Our results provide further evidence that visual memory for locations is maintained in retinotopic coordinates and imperfectly updated to spatiotopic coordinates with each saccade. In addition to replicating Golomb and Kanwisher’s original (2012b) findings that memory for retinotopic locations is more accurate than memory for spatiotopic locations, critically, we found no evidence that acting directly on a location via reaching and tapping led to more accurate updating, or to the storage of locations in a natively spatiotopic format.
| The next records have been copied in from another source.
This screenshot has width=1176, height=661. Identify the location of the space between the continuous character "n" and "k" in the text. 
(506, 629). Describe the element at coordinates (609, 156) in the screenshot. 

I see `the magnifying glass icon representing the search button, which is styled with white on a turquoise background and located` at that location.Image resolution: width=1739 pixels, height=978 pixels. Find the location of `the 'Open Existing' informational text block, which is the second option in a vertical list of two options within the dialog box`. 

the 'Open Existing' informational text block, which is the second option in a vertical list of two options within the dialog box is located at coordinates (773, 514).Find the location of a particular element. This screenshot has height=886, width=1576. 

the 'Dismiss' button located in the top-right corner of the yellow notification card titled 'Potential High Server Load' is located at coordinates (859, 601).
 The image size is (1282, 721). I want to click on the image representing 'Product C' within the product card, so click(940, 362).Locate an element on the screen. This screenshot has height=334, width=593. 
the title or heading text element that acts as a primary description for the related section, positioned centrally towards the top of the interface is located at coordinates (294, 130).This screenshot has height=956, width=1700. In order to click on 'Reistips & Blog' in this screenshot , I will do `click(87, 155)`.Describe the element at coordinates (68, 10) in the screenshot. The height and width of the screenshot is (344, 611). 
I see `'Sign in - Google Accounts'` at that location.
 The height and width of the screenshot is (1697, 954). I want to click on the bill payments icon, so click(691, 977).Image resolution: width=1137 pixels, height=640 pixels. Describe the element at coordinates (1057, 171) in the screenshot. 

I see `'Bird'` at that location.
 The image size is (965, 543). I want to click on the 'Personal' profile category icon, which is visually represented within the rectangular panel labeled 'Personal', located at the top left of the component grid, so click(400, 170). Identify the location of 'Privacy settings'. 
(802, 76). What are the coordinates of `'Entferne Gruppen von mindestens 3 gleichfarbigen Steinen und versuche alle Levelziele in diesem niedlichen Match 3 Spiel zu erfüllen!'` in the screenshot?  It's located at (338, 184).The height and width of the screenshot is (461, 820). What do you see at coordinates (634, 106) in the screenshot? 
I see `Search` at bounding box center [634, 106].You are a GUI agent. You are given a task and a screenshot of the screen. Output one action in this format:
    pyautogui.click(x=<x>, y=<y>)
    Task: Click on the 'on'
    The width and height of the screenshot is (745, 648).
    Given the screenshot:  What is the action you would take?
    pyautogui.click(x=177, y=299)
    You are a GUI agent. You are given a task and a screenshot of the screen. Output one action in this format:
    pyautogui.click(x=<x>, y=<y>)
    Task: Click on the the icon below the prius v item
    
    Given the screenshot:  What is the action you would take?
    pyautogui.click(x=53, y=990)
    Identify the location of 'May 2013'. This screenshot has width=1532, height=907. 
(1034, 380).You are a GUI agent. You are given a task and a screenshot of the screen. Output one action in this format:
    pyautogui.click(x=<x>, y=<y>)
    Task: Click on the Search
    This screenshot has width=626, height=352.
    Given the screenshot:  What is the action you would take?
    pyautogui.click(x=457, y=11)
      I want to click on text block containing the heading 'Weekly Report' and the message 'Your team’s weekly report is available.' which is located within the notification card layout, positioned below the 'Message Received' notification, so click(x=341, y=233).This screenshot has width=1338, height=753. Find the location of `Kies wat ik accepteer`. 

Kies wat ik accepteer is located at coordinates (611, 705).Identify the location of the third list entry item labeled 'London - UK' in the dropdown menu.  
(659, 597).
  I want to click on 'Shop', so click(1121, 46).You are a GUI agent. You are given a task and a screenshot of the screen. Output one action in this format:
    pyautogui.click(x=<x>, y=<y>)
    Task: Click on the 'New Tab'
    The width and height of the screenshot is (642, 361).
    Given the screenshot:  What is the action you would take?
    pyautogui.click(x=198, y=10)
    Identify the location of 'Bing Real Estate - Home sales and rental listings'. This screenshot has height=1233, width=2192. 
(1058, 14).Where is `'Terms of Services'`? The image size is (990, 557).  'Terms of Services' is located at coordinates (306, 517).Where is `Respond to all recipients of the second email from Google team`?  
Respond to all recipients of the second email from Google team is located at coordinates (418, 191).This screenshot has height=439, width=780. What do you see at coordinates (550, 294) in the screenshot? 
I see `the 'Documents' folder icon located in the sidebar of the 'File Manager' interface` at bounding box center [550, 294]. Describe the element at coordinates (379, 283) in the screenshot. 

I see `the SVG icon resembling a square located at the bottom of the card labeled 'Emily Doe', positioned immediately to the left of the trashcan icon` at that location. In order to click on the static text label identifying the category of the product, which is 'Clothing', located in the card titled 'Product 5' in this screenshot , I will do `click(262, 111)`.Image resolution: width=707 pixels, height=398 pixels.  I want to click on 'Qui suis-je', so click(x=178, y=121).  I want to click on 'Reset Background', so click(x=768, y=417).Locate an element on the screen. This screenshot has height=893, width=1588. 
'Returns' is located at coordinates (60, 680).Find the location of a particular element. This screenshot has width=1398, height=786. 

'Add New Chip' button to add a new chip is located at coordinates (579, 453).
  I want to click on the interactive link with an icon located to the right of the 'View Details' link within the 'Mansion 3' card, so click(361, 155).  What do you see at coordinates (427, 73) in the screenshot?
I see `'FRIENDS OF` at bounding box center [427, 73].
Our results may reflect (1) a visual system that is overwhelmingly coded in retinotopic coordinates, both in the dorsal and ventral streams, for perception, action, and memory, and/or (2) flexible recruitment of memory store(s) that turn out to be preferentially retinotopic across different task demands. More broadly, these results fit into literature that support the idea of natively retinotopic representations that must be dynamically updated (Cohen & Andersen, 2002; Duhamel, Colby, & Goldberg, 1992; Golomb et al., 2008; Golomb & Kanwisher, 2012a)—sometimes imperfectly (Golomb & Kanwisher, 2012b)—to form the basis of our ability to perceive and act effectively in the world.